[Begin]
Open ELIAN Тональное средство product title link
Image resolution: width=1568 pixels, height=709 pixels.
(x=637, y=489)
[End]
[Begin]
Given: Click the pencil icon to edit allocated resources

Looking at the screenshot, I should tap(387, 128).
[End]
[Begin]
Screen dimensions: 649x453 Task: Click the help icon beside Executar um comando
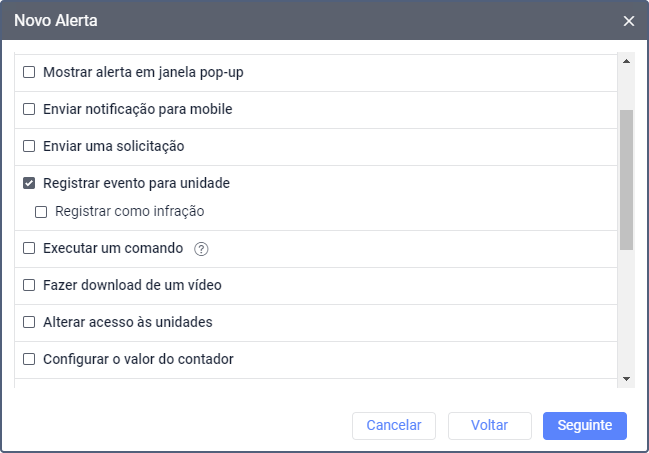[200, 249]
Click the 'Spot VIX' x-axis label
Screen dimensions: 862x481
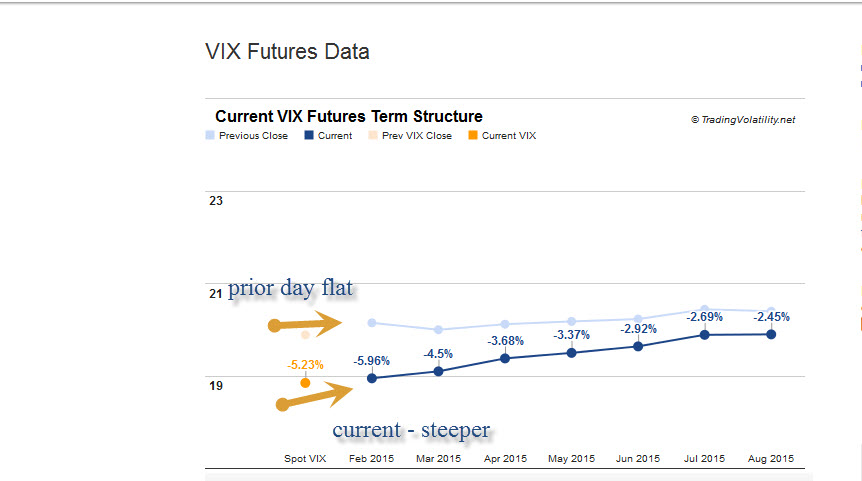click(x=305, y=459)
[End]
Output as a numbered list the lines of the listing starting at the one containing "Open ELIAN Тональное" and ending at the one containing "(x=637, y=489)", with blank lines left out.

| The solution |
1. Open ELIAN Тональное средство product title link
2. Image resolution: width=1568 pixels, height=709 pixels.
3. (x=637, y=489)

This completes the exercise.